Furukawa confirmó la medida ya anunciada para alrededor de agosto de 2026: para participar en los sorteos y comprar ciertos productos en Pokémon Center Online, el comprador verificará su identidad con la My Number Card —el documento nacional de Japón— escaneando su chip con el móvil. El número en sí no se almacena.

Dos cosas convierten esto en tema de conversación fuera de Japón. En la práctica, deja fuera a los compradores extranjeros, porque la My Number Card se expide a residentes en Japón. Y la sola idea de mostrar un documento oficial para comprar cartas coleccionables se lee como muy sensata o levemente distópica según dónde vivas: un choque cultural genuino que puso a discutir a los foros occidentales cuando el plan salió a la luz en mayo. El telón de fondo es feo: la reventa en Japón se ha vuelto física, con incidentes reportados junto a estanterías reabastecidas y máquinas expendedoras de cartas.

El mapa exterior: India en "siembra", China a oscuras

Dos preguntas trazaron el plan internacional. Sobre India (P8), Furukawa fue directo: es un mercado enorme y atractivo, pero el reconocimiento de la marca allí es bajo incluso para los estándares asiáticos, y el trabajo sigue en fase de "siembra": primero que la gente conozca a los personajes, y ya después el hardware.

Sobre China (P9), la noticia es una resta. Su socio Tencent cerró el servicio en línea de Switch en el país: la eShop china dejó de vender el 31 de marzo de 2026 y el resto de servicios se apagó el 15 de mayo. La lectura de Furukawa no fue tanto retirada como reorientación: los años con Tencent probaron que China alberga una gran base de fans de Nintendo, y el plan ahora es llegar a ella por la vía de la IP —personajes, licencias, puntos de contacto que no dependen de vender una consola.

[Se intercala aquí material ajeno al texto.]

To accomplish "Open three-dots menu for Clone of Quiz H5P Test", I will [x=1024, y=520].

Póngase eso junto al comentario de Miyamoto sobre los márgenes y la forma es inconfundible. Donde a Nintendo le cuesta venderte una caja, piensa venderte a los personajes.

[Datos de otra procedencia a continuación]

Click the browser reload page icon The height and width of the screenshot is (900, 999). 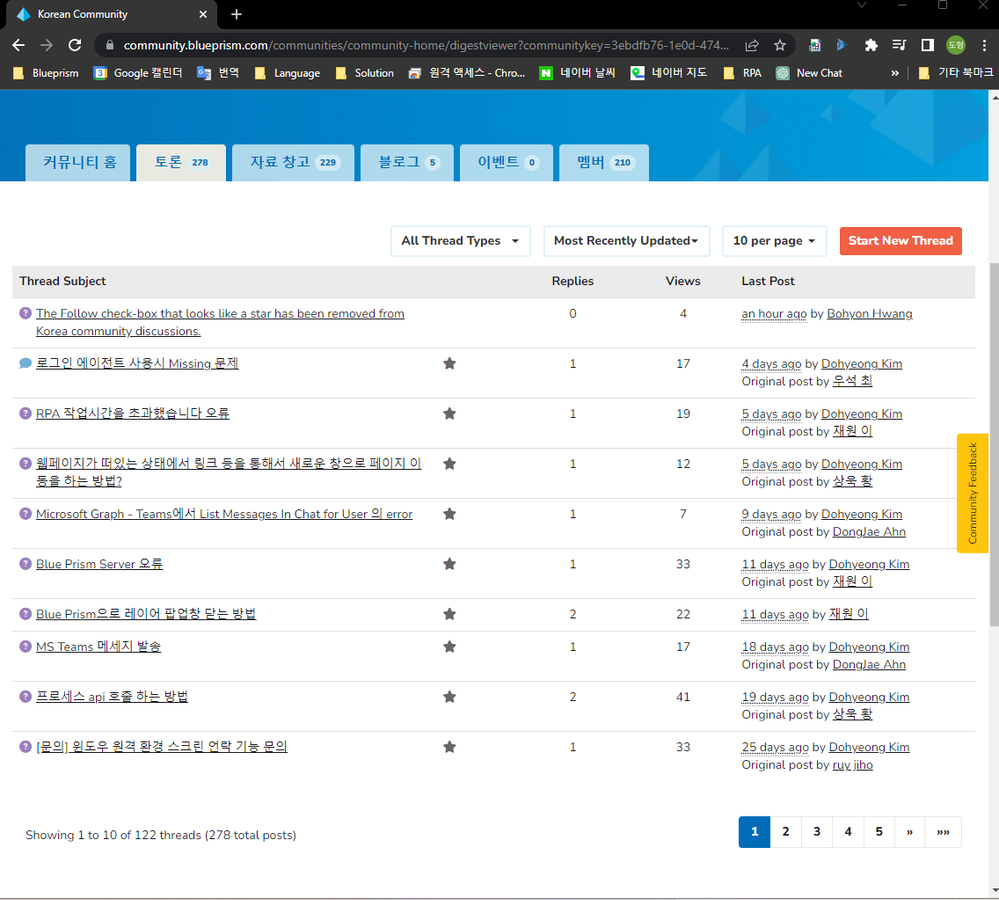pyautogui.click(x=74, y=45)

Algunas respuestas breves que conviene marcar

Sobre IA generativa (P13), Furukawa fue mesurado: los juegos usan desde hace años técnicas cercanas a la IA —el comportamiento de los enemigos es un ejemplo antiguo—, Nintendo cumplirá las leyes que se van perfilando mercado por mercado, y actuará contra lo que juzgue una infracción de su IP, sea generativa o no. Añadió un matiz muy suyo: su IP nunca fue solo personajes, sino personajes unidos a formas originales de jugar, y esa combinación es el foso.

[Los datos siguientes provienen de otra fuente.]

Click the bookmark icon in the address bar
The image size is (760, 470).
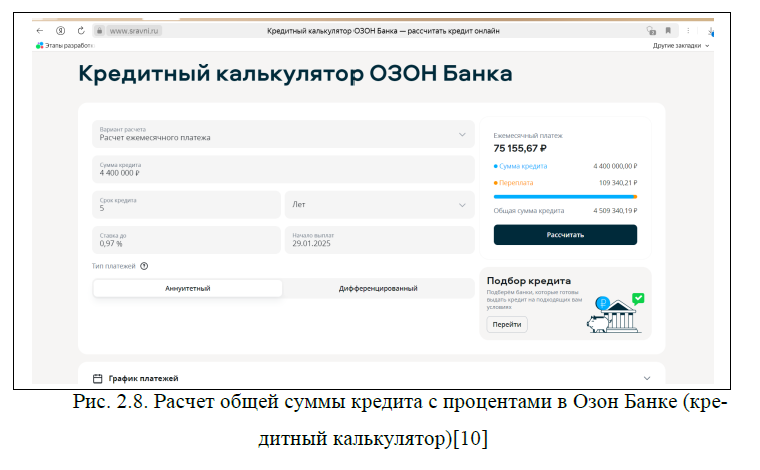point(669,31)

Sobre la acción y las subidas de precio (P10 y P19), asumió el golpe —la cotización está por debajo de la mitad de su máximo de agosto de 2025— y lo ligó a la revisión de precio de Switch 2 (EE. UU.: de 449,99 a 499,99 dólares desde el 1 de septiembre; Japón, 10.000 yenes más, unos 62 dólares, desde finales de mayo). Su receta es la misma que nombró Miyamoto: crear software que la gente sienta que necesita, y el hardware se vende solo.

Y una era se cerró en silencio: Takashi Tezuka, diseñador del Super Mario Bros. original y con 42 años en Nintendo, deja su cargo de executive officer y se queda como productor.

Entonces, ¿cuál es la conclusión?

Si se le quita la capa bursátil, esta ronda de preguntas se lee como un mapa bastante honesto de dónde cree Nintendo que vive su crecimiento de la próxima década: menos en la caja bajo el televisor y más en los personajes que hoy viajan por teléfono, por la pantalla de cine, por la puerta de un parque temático. En Japón, ese futuro ya se parece a controles de documento nacional para comprar cartas Pokémon y a un museo que atrae a 800.000 visitantes.

Así que dos preguntas para el país donde estés leyendo esto. ¿Mostrarías un documento oficial para comprar cartas coleccionables? Y cuando una empresa de videojuegos empieza a decirles a los inversores que el merchandising y las películas ganan más que las máquinas, ¿eso te suena a crecimiento o a deriva lejos de aquello que te hizo fan?